Posted in: Regional News by volderine | 07 June 2019 | 2004

    An island of plastic can be seen floating in the Caribbean sea (Photo via World Bank)
    An island of plastic can be seen floating in the Caribbean sea (Photo via World Bank)

    Let’s start with the wins. In a robust effort to tackle marine pollution, 14 Caribbean countries, accounting for one-third of the region’s Small Island States, have banned single-use plastics and/or Styrofoam . This is a critical first step, particularly as the Caribbean moves toward a Blue Economy – increasing growth while ensuring that ocean and marine resources are sustainably managed and used.

    Just a few decades ago, the Caribbean Sea and its beaches were pristine. Fast forward to today, when hundreds of thousands of tons of plastic remain uncollected on Caribbean islands each year and voluminous waves of plastic waste wash up on the shores, especially after severe storms.
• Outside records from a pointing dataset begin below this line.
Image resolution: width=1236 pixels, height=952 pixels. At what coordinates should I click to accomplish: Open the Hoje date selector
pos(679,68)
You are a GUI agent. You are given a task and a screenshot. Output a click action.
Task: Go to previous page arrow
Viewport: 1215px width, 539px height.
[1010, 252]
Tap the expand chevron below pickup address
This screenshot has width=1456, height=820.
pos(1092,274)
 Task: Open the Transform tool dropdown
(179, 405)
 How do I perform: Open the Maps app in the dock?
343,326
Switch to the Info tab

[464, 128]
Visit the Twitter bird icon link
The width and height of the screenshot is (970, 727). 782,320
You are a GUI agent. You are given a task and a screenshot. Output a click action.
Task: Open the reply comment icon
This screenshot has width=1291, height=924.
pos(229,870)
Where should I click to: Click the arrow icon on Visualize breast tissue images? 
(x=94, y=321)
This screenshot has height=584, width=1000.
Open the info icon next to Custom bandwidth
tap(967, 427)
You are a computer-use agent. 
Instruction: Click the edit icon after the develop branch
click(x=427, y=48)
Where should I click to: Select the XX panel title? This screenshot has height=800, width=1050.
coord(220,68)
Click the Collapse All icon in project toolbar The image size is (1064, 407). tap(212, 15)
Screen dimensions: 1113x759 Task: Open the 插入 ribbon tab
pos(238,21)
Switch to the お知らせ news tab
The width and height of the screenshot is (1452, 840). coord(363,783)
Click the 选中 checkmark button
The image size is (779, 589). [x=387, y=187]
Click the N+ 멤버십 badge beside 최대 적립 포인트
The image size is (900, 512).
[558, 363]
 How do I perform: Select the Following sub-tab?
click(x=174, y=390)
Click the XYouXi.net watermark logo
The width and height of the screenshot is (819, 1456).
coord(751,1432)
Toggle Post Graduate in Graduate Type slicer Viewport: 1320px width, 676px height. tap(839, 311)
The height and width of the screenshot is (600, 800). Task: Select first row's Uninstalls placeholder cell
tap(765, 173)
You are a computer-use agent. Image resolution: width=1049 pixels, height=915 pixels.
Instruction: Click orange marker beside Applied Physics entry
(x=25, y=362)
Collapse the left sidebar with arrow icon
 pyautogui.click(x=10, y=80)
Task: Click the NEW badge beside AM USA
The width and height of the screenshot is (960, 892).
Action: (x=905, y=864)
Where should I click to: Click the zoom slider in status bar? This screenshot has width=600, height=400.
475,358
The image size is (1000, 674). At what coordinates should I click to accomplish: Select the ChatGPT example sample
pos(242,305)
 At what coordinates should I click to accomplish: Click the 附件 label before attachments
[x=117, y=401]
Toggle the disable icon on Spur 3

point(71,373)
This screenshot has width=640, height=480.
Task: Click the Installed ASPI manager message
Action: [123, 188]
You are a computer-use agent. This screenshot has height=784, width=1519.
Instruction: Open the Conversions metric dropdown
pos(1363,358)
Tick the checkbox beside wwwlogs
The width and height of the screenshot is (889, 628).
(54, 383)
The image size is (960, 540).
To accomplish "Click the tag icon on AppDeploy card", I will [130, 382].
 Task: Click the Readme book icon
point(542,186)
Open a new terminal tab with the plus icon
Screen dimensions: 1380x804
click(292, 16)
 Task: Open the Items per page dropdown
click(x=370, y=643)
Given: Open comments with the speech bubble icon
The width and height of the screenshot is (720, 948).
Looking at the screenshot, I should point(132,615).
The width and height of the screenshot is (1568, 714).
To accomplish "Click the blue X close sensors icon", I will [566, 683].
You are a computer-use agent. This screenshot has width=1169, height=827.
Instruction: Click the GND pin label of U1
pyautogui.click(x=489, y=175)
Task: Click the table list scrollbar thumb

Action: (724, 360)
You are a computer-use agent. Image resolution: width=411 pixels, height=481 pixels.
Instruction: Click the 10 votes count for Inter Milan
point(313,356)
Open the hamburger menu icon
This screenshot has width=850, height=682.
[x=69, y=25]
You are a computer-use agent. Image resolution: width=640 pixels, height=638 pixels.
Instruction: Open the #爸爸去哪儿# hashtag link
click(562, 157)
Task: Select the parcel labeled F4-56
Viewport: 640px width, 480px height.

    In our own travels, we have witnessed increased pressures on Small Island States: growing populations, unmanaged coastal development, quickening climate change, more shipping, and a longtime dearth of waste collection and management. Combined, these challenges to ocean health are a threat to the millions of people who depend on oceans for their food, jobs, and livelihoods – not to mention the USD $57 billion of revenue that the region’s coastal tourism brings in annually.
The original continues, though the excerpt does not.